EXERCISE A: In the thread on concrete syntax, which Emacs key does Joe Keane say can make C code very hard to read while it still works fine?
EXERCISE B: From the thread on concrete syntax, write out the part that opens with the words containing "Great deal of" and closes with "that doesn't exist.".

EXTRACT:
<<<<
[comp.lang.functional] concrete syntax

acha@CS.CMU.EDU (Anurag Acharya) (01/23/91)

It seems that in focussing on abstract syntax, folks designing lazy functional
programming languages like Miranda and Haskell have pretty much ignored 
concrete syntax. I have heard the comment - "who cares about concrete syntax ?
parsing is a problem of the 60s and 70s." Personally, I think that this is
a rather callous approach since it pays little or no attention to the 
usability of the language. Attitudes like this result in anachronisms like
the "off-side rule"  and white-space significance hanging around long
after the rest of the world has gone on.

Great deal of attention has been paid to ensuring that the semantics of these 
languages is rigorously specified and "clean". I would expect that a fraction
of this rigor and cleanliness would carry over to the specification of syntax.
....


anurag

jgk@osc.COM (Joe Keane) (01/24/91)

I think the people arguing for significant use of whitespace have good
intentions, but they're a little misguided.  Basically i think they're solving
a problem that doesn't exist.

In C the syntax of statements and blocks is so simple, i can state it in less
than a line: a statement ends with `;', and `{' and `}' delimit blocks.  I've
been using C for a long time and i have a number of gripes about the language,
but this is not one of them.  The syntax is simple and easy to use.

Because of the simple syntax, editing C code is easy.  You can cut and paste
arbitrary blocks, without having to adjust the indentation if you don't feel
like it.  A neat property is that you can hit M-q (fill-paragraph) in Emacs,
and the code may become very hard to read but it still works fine.

In English the rule is simple: sentences end in `.' and questions end in `?'.
You could propose a scheme where periods are optional at the end of a line,
and add some way to indicate that a sentence continues to the next line.  But
if someone did this, people would laugh at him.  Why fix what isn't broken?

Also there is the issue of readability.  Some people claim that the form
without a semicolon `looks better'.  This is clearly a matter of taste, and it
probably depends on whether you're used to reading pseudo-code or C code.  I
actually like the other form better.  If you use a normal indenting style,
it's true that the semicolon is redundant, but a little redundancy can make it
easier to read.

In FLs we have a number of schemes which make use of whitespace.  But what do
you gain from this?  What it comes down to is that you can avoid typing a
semicolon or braces in some cases.  But these schemes are more complicated
than those they replace.  Some languages say that you can use a semicolon to
separate statements, but that it's optional in certain cases depending on
surrounding whitespace.  By the time you have rules like this, the elegance
has been lost, and you have to wonder if it wouldn't be easier to just always
put the semicolon.
>>>>
RECORDED INFORMATION:
<<<<
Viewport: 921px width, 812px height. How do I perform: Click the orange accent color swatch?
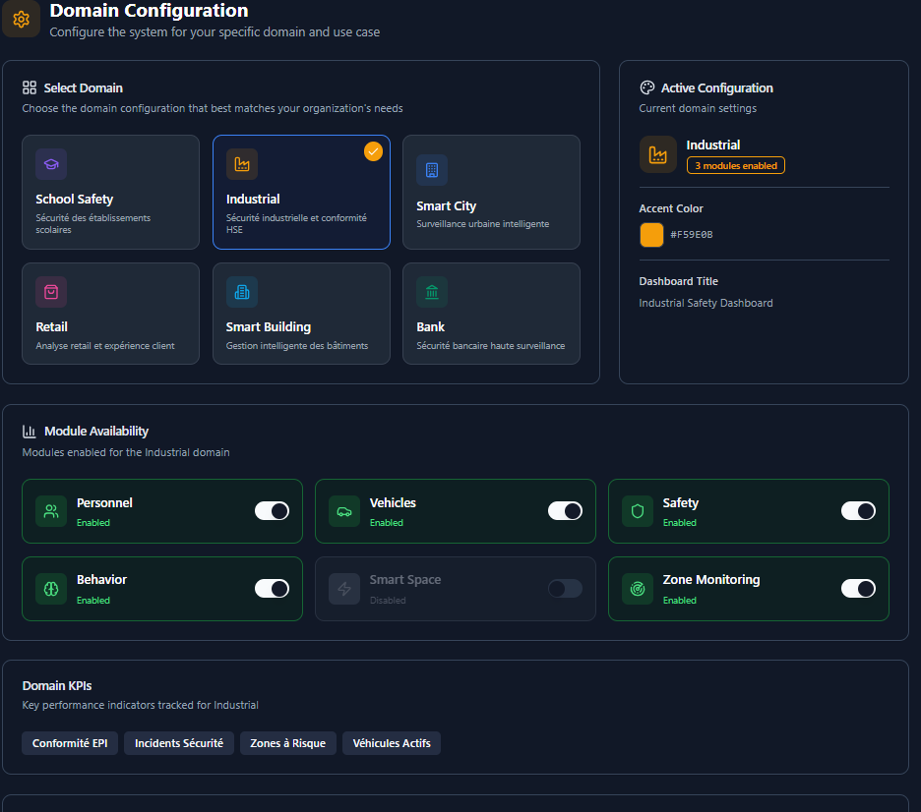[651, 235]
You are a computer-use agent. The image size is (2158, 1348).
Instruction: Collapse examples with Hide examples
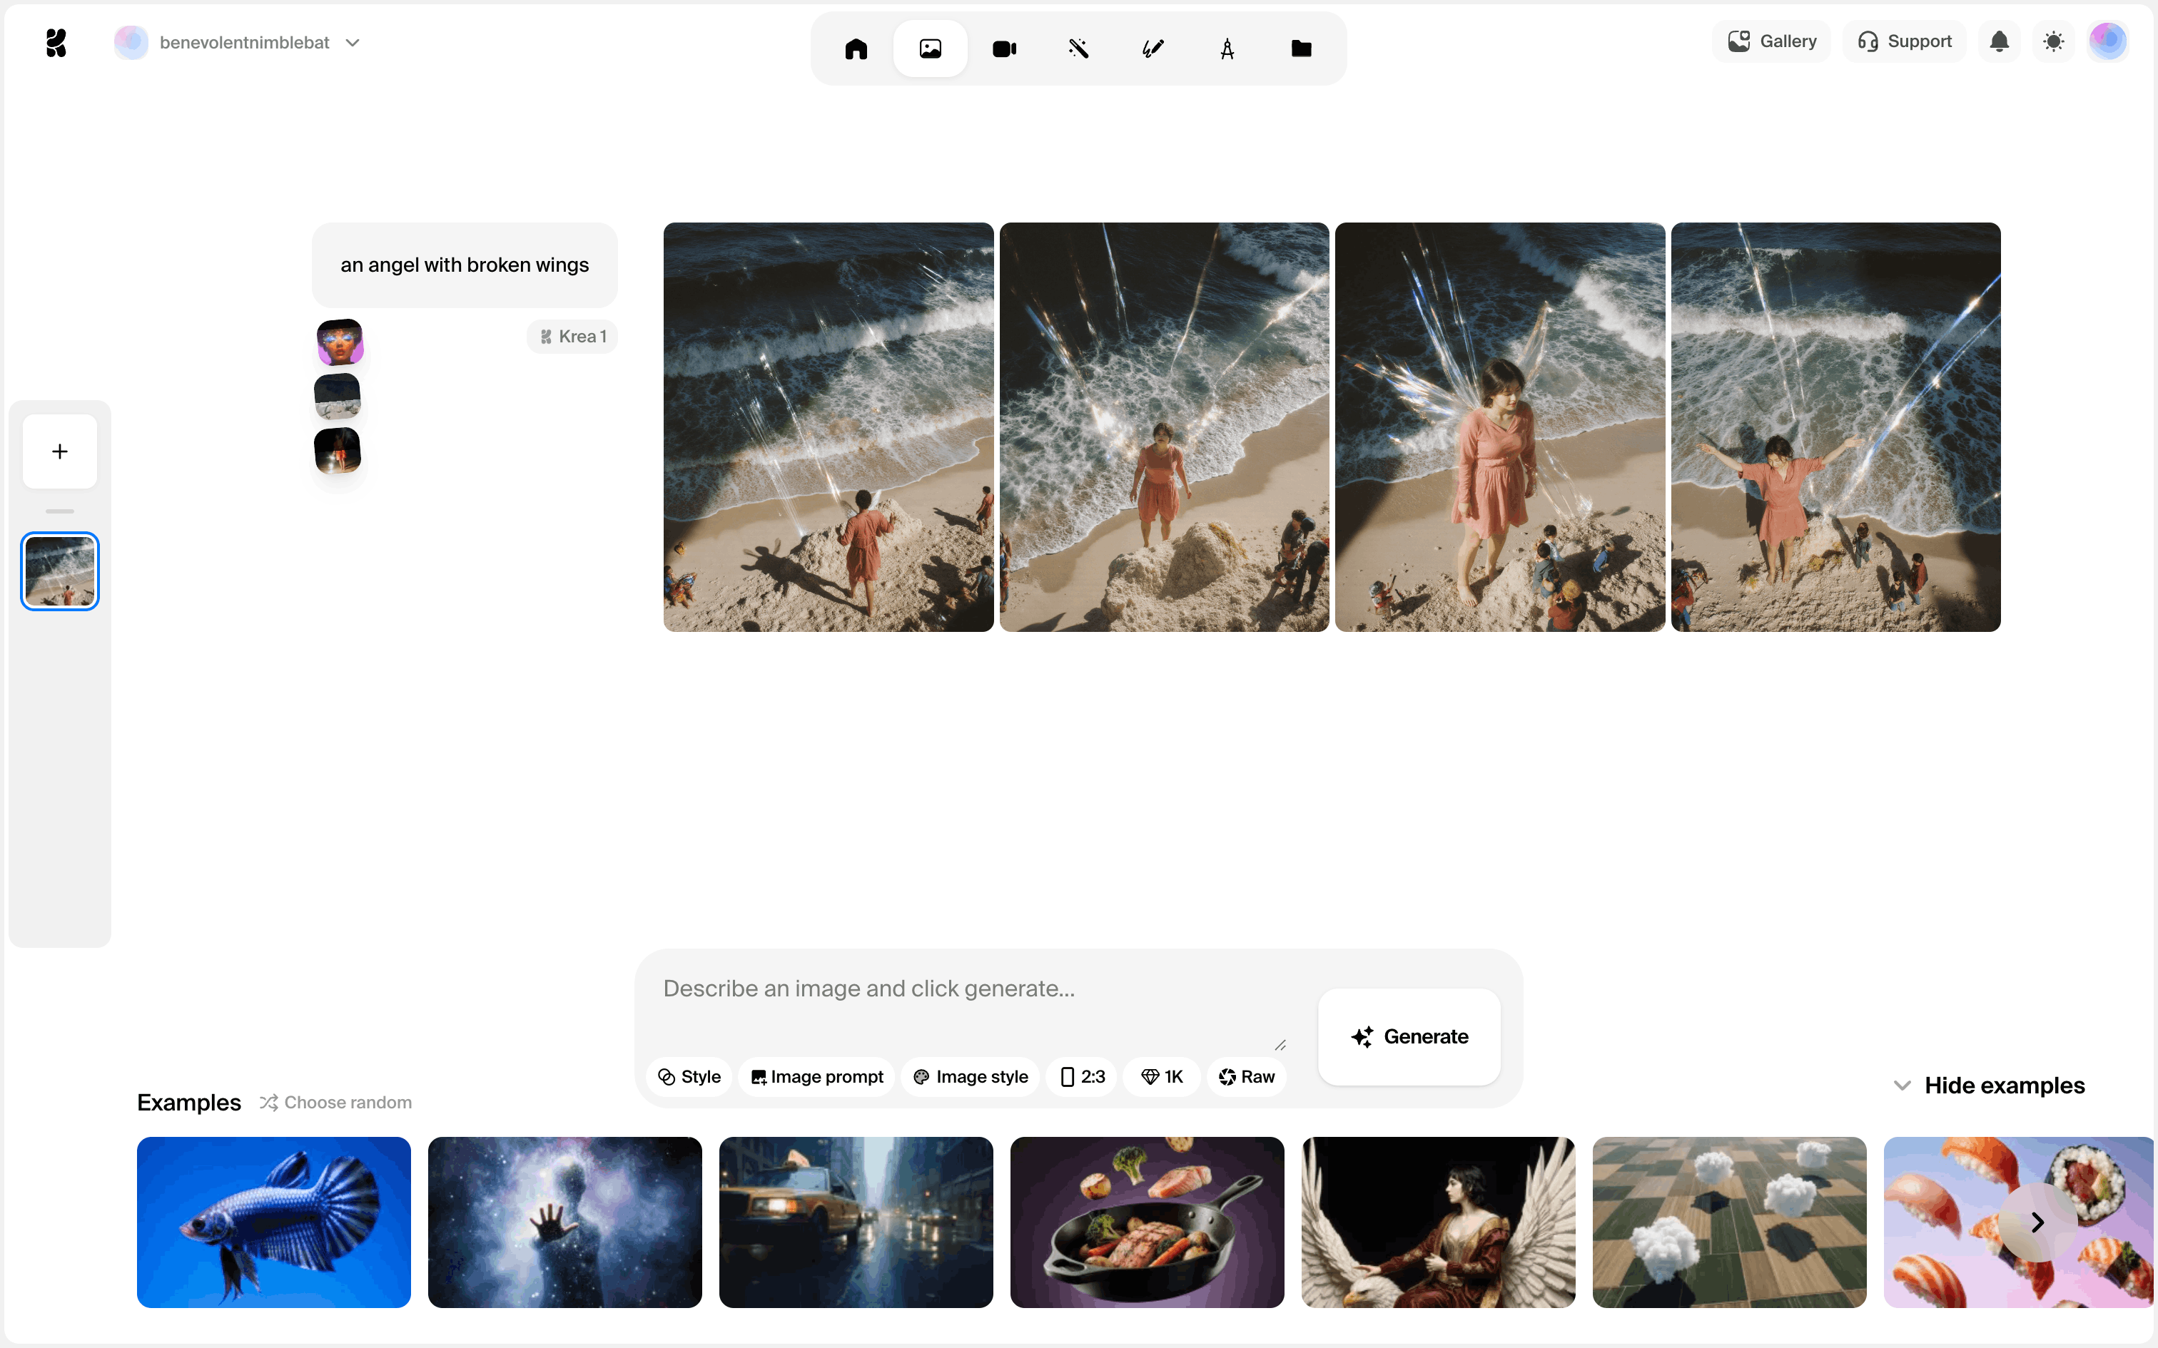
>>>>
CORRECT OUTPUT A: M-q (fill-paragraph)

CORRECT OUTPUT B:
Great deal of attention has been paid to ensuring that the semantics of these 
languages is rigorously specified and "clean". I would expect that a fraction
of this rigor and cleanliness would carry over to the specification of syntax.
....


anurag

jgk@osc.COM (Joe Keane) (01/24/91)

I think the people arguing for significant use of whitespace have good
intentions, but they're a little misguided.  Basically i think they're solving
a problem that doesn't exist.